Job.
Could you rewrite all of the rows below as a numbered list, leaving out the blank lines?

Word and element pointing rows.

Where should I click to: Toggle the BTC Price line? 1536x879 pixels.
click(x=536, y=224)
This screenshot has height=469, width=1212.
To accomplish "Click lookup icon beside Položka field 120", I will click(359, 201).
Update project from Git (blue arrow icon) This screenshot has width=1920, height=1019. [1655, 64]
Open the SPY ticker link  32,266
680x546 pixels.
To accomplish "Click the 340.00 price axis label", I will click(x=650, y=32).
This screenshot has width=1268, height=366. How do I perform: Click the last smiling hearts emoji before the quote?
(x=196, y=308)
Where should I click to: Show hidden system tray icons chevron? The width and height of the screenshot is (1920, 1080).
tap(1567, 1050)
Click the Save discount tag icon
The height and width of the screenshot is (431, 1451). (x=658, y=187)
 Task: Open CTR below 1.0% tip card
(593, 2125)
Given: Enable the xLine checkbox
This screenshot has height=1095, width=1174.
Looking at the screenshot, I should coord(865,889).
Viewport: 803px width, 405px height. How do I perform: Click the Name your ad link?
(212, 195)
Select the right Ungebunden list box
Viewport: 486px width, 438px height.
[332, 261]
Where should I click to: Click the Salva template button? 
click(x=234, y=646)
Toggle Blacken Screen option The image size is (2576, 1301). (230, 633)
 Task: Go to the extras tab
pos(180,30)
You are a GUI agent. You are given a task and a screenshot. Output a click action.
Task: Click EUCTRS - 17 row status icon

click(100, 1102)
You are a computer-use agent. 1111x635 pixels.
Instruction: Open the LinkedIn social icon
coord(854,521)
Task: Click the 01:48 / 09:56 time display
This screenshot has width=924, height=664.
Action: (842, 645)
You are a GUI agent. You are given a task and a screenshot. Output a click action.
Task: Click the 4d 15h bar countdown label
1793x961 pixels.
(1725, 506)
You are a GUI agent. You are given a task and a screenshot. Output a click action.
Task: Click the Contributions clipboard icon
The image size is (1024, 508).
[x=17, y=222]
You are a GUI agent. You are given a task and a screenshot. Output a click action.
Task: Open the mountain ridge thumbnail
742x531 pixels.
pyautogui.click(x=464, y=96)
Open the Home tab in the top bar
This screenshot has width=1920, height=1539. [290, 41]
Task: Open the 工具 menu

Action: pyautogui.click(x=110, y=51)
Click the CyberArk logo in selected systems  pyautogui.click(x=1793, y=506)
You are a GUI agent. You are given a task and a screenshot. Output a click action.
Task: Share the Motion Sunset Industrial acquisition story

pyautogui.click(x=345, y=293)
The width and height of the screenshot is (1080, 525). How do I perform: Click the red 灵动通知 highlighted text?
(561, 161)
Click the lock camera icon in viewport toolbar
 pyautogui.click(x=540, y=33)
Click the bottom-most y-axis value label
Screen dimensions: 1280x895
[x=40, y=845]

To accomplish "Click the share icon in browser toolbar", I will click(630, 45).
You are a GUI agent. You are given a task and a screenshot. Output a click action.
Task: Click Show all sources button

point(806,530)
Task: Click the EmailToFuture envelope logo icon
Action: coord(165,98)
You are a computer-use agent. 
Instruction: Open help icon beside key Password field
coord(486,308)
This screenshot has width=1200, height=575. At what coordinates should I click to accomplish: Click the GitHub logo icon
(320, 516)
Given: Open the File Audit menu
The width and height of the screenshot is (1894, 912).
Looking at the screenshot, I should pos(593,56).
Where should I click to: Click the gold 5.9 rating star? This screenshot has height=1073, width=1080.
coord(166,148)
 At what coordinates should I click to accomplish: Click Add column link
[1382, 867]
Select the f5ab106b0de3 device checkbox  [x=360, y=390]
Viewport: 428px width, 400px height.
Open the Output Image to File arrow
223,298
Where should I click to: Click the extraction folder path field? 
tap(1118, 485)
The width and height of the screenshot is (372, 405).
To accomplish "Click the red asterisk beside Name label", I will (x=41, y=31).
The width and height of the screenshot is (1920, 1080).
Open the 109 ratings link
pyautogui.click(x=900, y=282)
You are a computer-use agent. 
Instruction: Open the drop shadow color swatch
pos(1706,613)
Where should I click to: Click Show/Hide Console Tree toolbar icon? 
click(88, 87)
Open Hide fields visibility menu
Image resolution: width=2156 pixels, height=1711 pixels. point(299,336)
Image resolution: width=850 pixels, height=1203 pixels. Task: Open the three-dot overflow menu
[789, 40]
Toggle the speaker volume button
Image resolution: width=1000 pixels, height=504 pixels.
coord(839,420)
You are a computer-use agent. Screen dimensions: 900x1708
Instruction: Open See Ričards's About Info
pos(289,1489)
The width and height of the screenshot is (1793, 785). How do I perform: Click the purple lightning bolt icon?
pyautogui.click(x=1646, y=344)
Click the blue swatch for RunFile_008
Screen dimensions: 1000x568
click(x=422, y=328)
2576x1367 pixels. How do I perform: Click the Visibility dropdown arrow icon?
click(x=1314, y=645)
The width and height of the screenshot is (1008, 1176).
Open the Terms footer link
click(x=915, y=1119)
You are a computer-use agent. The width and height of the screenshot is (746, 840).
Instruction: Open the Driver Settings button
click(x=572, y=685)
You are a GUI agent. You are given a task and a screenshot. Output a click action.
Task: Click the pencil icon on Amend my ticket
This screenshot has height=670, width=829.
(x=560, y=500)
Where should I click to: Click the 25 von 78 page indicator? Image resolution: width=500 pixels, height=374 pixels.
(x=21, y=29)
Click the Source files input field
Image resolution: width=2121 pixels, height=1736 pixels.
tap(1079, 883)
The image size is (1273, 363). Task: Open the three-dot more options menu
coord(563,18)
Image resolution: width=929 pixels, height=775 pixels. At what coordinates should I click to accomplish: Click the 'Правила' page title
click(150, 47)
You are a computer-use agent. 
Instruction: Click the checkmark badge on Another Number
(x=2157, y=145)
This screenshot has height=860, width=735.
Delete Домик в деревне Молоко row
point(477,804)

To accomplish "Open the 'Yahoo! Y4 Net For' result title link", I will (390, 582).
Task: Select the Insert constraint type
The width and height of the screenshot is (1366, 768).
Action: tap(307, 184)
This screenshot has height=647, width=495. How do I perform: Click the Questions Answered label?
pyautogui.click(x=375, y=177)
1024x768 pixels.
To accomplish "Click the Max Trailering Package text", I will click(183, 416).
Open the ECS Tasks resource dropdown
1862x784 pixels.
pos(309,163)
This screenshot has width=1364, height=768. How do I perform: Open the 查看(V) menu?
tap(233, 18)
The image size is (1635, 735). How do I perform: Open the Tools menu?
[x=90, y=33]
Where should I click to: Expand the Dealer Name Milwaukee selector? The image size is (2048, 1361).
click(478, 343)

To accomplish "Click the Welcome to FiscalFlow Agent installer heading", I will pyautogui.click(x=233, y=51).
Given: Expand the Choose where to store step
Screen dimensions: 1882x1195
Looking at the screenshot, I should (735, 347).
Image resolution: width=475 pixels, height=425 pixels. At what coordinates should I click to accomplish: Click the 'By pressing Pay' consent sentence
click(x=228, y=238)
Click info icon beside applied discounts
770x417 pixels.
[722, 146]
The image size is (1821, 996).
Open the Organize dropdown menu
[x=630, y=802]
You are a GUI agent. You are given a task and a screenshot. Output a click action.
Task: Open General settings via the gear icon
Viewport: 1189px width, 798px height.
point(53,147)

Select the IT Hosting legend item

Reply to the task.
1. Where should I click to: Toggle the BTC Price line? 1536x879 pixels.
2. click(x=536, y=224)
3. This screenshot has height=469, width=1212.
4. To accomplish "Click lookup icon beside Položka field 120", I will click(359, 201).
5. Update project from Git (blue arrow icon) This screenshot has width=1920, height=1019. [1655, 64]
6. Open the SPY ticker link  32,266
7. 680x546 pixels.
8. To accomplish "Click the 340.00 price axis label", I will click(x=650, y=32).
9. This screenshot has width=1268, height=366. How do I perform: Click the last smiling hearts emoji before the quote?
10. (x=196, y=308)
11. Where should I click to: Show hidden system tray icons chevron? The width and height of the screenshot is (1920, 1080).
12. tap(1567, 1050)
13. Click the Save discount tag icon
14. The height and width of the screenshot is (431, 1451). (x=658, y=187)
15.  Task: Open CTR below 1.0% tip card
16. (593, 2125)
17. Given: Enable the xLine checkbox
18. This screenshot has height=1095, width=1174.
19. Looking at the screenshot, I should coord(865,889).
20. Viewport: 803px width, 405px height. How do I perform: Click the Name your ad link?
21. (212, 195)
22. Select the right Ungebunden list box
23. Viewport: 486px width, 438px height.
24. [332, 261]
25. Where should I click to: Click the Salva template button? 
26. click(x=234, y=646)
27. Toggle Blacken Screen option The image size is (2576, 1301). (230, 633)
28.  Task: Go to the extras tab
29. pos(180,30)
30. You are a GUI agent. You are given a task and a screenshot. Output a click action.
31. Task: Click EUCTRS - 17 row status icon
32. click(100, 1102)
33. You are a computer-use agent. 1111x635 pixels.
34. Instruction: Open the LinkedIn social icon
35. coord(854,521)
36. Task: Click the 01:48 / 09:56 time display
37. This screenshot has width=924, height=664.
38. Action: (842, 645)
39. You are a GUI agent. You are given a task and a screenshot. Output a click action.
40. Task: Click the 4d 15h bar countdown label
41. 1793x961 pixels.
42. (1725, 506)
43. You are a GUI agent. You are given a task and a screenshot. Output a click action.
44. Task: Click the Contributions clipboard icon
45. The image size is (1024, 508).
46. [x=17, y=222]
47. You are a GUI agent. You are given a task and a screenshot. Output a click action.
48. Task: Open the mountain ridge thumbnail
49. 742x531 pixels.
50. pyautogui.click(x=464, y=96)
51. Open the Home tab in the top bar
52. This screenshot has width=1920, height=1539. [290, 41]
53. Task: Open the 工具 menu
54. Action: pyautogui.click(x=110, y=51)
55. Click the CyberArk logo in selected systems  pyautogui.click(x=1793, y=506)
56. You are a GUI agent. You are given a task and a screenshot. Output a click action.
57. Task: Share the Motion Sunset Industrial acquisition story
58. pyautogui.click(x=345, y=293)
59. The width and height of the screenshot is (1080, 525). How do I perform: Click the red 灵动通知 highlighted text?
60. (561, 161)
61. Click the lock camera icon in viewport toolbar
62.  pyautogui.click(x=540, y=33)
63. Click the bottom-most y-axis value label
64. Screen dimensions: 1280x895
65. [x=40, y=845]
66. To accomplish "Click the share icon in browser toolbar", I will click(630, 45).
67. You are a GUI agent. You are given a task and a screenshot. Output a click action.
68. Task: Click Show all sources button
69. point(806,530)
70. Task: Click the EmailToFuture envelope logo icon
71. Action: coord(165,98)
72. You are a computer-use agent. 
73. Instruction: Open help icon beside key Password field
74. coord(486,308)
75. This screenshot has width=1200, height=575. At what coordinates should I click to accomplish: Click the GitHub logo icon
76. (320, 516)
77. Given: Open the File Audit menu
78. The width and height of the screenshot is (1894, 912).
79. Looking at the screenshot, I should pos(593,56).
80. Where should I click to: Click the gold 5.9 rating star? This screenshot has height=1073, width=1080.
81. coord(166,148)
82.  At what coordinates should I click to accomplish: Click Add column link
83. [1382, 867]
84. Select the f5ab106b0de3 device checkbox  [x=360, y=390]
85. Viewport: 428px width, 400px height.
86. Open the Output Image to File arrow
87. 223,298
88. Where should I click to: Click the extraction folder path field? 
89. tap(1118, 485)
90. The width and height of the screenshot is (372, 405).
91. To accomplish "Click the red asterisk beside Name label", I will (x=41, y=31).
92. The width and height of the screenshot is (1920, 1080).
93. Open the 109 ratings link
94. pyautogui.click(x=900, y=282)
95. You are a computer-use agent. 
96. Instruction: Open the drop shadow color swatch
97. pos(1706,613)
98. Where should I click to: Click Show/Hide Console Tree toolbar icon? 
99. click(88, 87)
100. Open Hide fields visibility menu
101. Image resolution: width=2156 pixels, height=1711 pixels. point(299,336)
102. Image resolution: width=850 pixels, height=1203 pixels. Task: Open the three-dot overflow menu
103. [789, 40]
104. Toggle the speaker volume button
105. Image resolution: width=1000 pixels, height=504 pixels.
106. coord(839,420)
107. You are a computer-use agent. Screen dimensions: 900x1708
108. Instruction: Open See Ričards's About Info
109. pos(289,1489)
110. The width and height of the screenshot is (1793, 785). How do I perform: Click the purple lightning bolt icon?
111. pyautogui.click(x=1646, y=344)
112. Click the blue swatch for RunFile_008
113. Screen dimensions: 1000x568
114. click(x=422, y=328)
115. 2576x1367 pixels. How do I perform: Click the Visibility dropdown arrow icon?
116. click(x=1314, y=645)
117. The width and height of the screenshot is (1008, 1176).
118. Open the Terms footer link
119. click(x=915, y=1119)
120. You are a computer-use agent. The width and height of the screenshot is (746, 840).
121. Instruction: Open the Driver Settings button
122. click(x=572, y=685)
123. You are a GUI agent. You are given a task and a screenshot. Output a click action.
124. Task: Click the pencil icon on Amend my ticket
125. This screenshot has height=670, width=829.
126. (x=560, y=500)
127. Where should I click to: Click the 25 von 78 page indicator? Image resolution: width=500 pixels, height=374 pixels.
128. (x=21, y=29)
129. Click the Source files input field
130. Image resolution: width=2121 pixels, height=1736 pixels.
131. tap(1079, 883)
132. The image size is (1273, 363). Task: Open the three-dot more options menu
133. coord(563,18)
134. Image resolution: width=929 pixels, height=775 pixels. At what coordinates should I click to accomplish: Click the 'Правила' page title
135. click(150, 47)
136. You are a computer-use agent. 
137. Instruction: Click the checkmark badge on Another Number
138. (x=2157, y=145)
139. This screenshot has height=860, width=735.
140. Delete Домик в деревне Молоко row
141. point(477,804)
142. To accomplish "Open the 'Yahoo! Y4 Net For' result title link", I will (390, 582).
143. Task: Select the Insert constraint type
144. The width and height of the screenshot is (1366, 768).
145. Action: tap(307, 184)
146. This screenshot has height=647, width=495. How do I perform: Click the Questions Answered label?
147. pyautogui.click(x=375, y=177)
148. 1024x768 pixels.
149. To accomplish "Click the Max Trailering Package text", I will click(183, 416).
150. Open the ECS Tasks resource dropdown
151. 1862x784 pixels.
152. pos(309,163)
153. This screenshot has width=1364, height=768. How do I perform: Open the 查看(V) menu?
154. tap(233, 18)
155. The image size is (1635, 735). How do I perform: Open the Tools menu?
156. [x=90, y=33]
157. Where should I click to: Expand the Dealer Name Milwaukee selector? The image size is (2048, 1361).
158. click(478, 343)
159. To accomplish "Click the Welcome to FiscalFlow Agent installer heading", I will pyautogui.click(x=233, y=51).
160. Given: Expand the Choose where to store step
161. Screen dimensions: 1882x1195
162. Looking at the screenshot, I should (735, 347).
163. Image resolution: width=475 pixels, height=425 pixels. At what coordinates should I click to accomplish: Click the 'By pressing Pay' consent sentence
164. click(x=228, y=238)
165. Click info icon beside applied discounts
166. 770x417 pixels.
167. [722, 146]
168. The image size is (1821, 996).
169. Open the Organize dropdown menu
170. [x=630, y=802]
171. You are a GUI agent. You are given a task and a screenshot. Output a click action.
172. Task: Open General settings via the gear icon
173. Viewport: 1189px width, 798px height.
174. point(53,147)
175. Select the IT Hosting legend item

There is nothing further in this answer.